Typically we now drive for over an hour and see only antelopes. However, it doesn’t matter as it’s already been well worth the trip. Another lesson; don’t chase, if you are in the right place, things will come to you.
I find my guide for my short journey to nearby Mognori on the edge of the park. The heat of the day is up again. I’m already sweating. In the village, we pick up two men who jump into the back of the truck and we carry on until the road ends. I am given a tube of cream to coat myself in for protection from flies and mosquitoes.
The two men have uncovered a canoe from some bushes and I follow them to a narrow river of still black water. I sit in the middle of the boat as the two men, one sitting at the front and the other at the back, row us through the dense jungle. I’m thankful for the cream. The rower at the front constantly swats flies and grunts with every bite. My guide explains that these are tsetse flies. The poison of the tiny fly results in sleeping sickness and is so concentrated it affects elephants and other large mammals too. The flies were prevalent in the park and caused havoc, so vegetation has been established here along the river to attract them. He points out red and blue kingfishers. I am told that crocodiles are sleeping at the water’s edge. I am not sure I believe it.

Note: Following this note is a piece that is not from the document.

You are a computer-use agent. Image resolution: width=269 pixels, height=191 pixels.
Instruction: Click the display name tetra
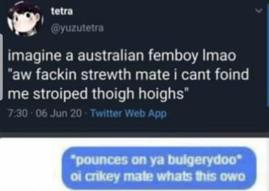pyautogui.click(x=62, y=12)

Local villages around the national park are having to embrace tourism as their culture and economy previously based on hunting the animals and selling their tusks and hides is no longer permitted. Traditional dancing, roof walking and weaving are now demonstrated in these eco-villages. So, back in Mognori, I am lead up tree trunk ladders and on to the roofs of the mud huts. The insides are cool in the daytime, particularly ideal for storing food, and at night the roofs are cooler to sleep on, especially in the hotter months. The villagers have cut patterns into the wooden walls of their huts. This was originally as the means of announcing children’s births or other family events. Sadly the tradition is now dying out.
The village chief sits under a shea nut tree in the shade. He is weak and nearly blind but he still rules the village. To this day, the chiefs of the villages still use animal skins to indicate how they want to rule. The chief here currently has a lion skin to indicate strength. Other chiefs will use different skins to symbolise the characteristics they wish to portray.

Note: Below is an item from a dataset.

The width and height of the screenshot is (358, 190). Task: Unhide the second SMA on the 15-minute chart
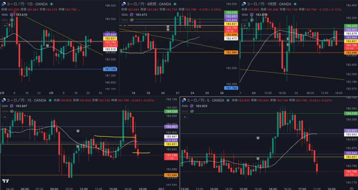[12, 111]
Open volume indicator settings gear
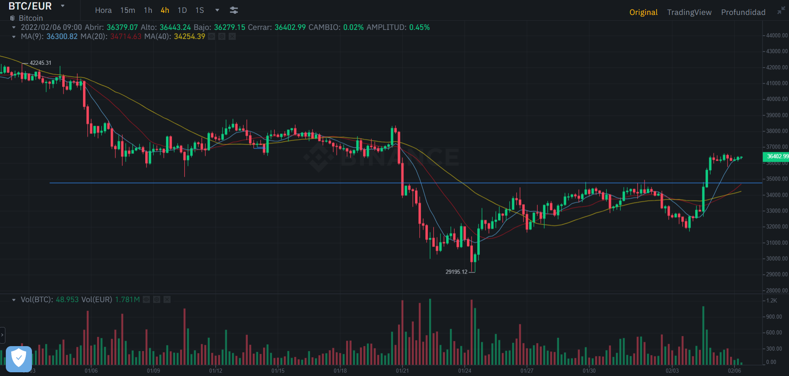Viewport: 789px width, 376px height. pos(156,300)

The chief allows me to wander freely around the village. Goats find shade at the edges of the huts, a baby has been left sleeping under a tree and a few youths have been coerced by a woman into crushing yams to make fufu. The old woman barks instructions and in unison they bang large wooden poles into a wooden basket to crush the yams. I offer my help. The wooden beams are surprisingly heavy, which amuses the boys when I try.
The visit is done and I am driven back to the airport at Tamale. At the mention of the airport, my guide asks me about flying. He has never been on a plane. He wants to know if it’s just like being in a car. I try to explain it to him but it’s lost on him. It’s just like when I explained dishwashers and tumble dryers to the coach of the football academy I spent time with here in Ghana; these things I take for granted are alien here.